The debtors should be given an opportunity to move to convert their case to another chapter under the Bankruptcy Code. See In re Orr, 71 B.R. 639 (Bankr.E.D.N.C. 1987). The debtors shall have ten (10) days from the entry of this Memorandum Opinion and Order to file such a motion. If no motion to convert is filed, or if it is denied, the debtors' case shall be dismissed. Accordingly,
IT IS HEREBY ORDERED that the debtors, Cecil Gregory Tart and Jackie Johnson Tart, shall have ten (10) days from the entry of this order to file a motion to convert their case to a case under another chapter of the Bankruptcy Code; and
IT IS FURTHER ORDERED that if no motion to convert is filed, or if a motion to convert is filed and denied, then the debtors' case will be dismissed.
NOTES
[1] 11 U.S.C. § 101(20) states that "`farming operation' includes farming, tillage of the soil, dairy farming, ranching, production or raising of crops, poultry, or livestock, and production of poultry or livestock products in an unmanufactured state."
[2] In order to give effect to the legislative intent, it may be necessary for a court to look beyond the literal language of the statute.

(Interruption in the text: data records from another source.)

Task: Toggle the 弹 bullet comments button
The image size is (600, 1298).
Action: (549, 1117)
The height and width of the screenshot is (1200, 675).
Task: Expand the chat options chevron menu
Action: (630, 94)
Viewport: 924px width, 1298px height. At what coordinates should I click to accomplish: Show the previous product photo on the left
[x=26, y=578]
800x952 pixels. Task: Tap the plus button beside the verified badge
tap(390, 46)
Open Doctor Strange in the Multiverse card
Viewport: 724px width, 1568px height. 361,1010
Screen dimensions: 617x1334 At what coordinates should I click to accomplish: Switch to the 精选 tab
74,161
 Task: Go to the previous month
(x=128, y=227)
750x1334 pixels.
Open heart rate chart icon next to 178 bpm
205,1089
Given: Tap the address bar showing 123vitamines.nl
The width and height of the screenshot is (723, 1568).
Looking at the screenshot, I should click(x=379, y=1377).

In re Ganzer, 54 B.R. 75, 77 (Bankr.D.Minn.1985). For instance, it could be argued that, read literally, the definition of "family farmer" would preclude from chapter 12 eligibility a hog farmer who filed for relief after his stock had been wiped out in a natural disaster and who was awaiting insurance compensation before obtaining new pigs. Similarly, it could be argued that chapter 12 relief is not available to a farmer who files in the dead of winter when he has no crops in the ground because he was not, at the time of filing, "engaged in a farming operation." The court believes that such a literal reading of the definition of "family farmer" would be inconsistent with the broad purposes of chapter 12.
[3] There is a question, which this court will not address today, as to whether an individual who rents farm land to others without sharing in the financial risks inherent in farming should be considered to be engaged in a farming operation. See Armstrong v. Corn Belt Bank, 55 B.R. 755, 760-761 (C.D.Ill.1985).
[4] This court declines to set forth a general rule specifying the time period during which an individual must be engaged in a farming operation in order to qualify as a "family farmer." For the time being, at least, each case will be decided upon its own unique facts.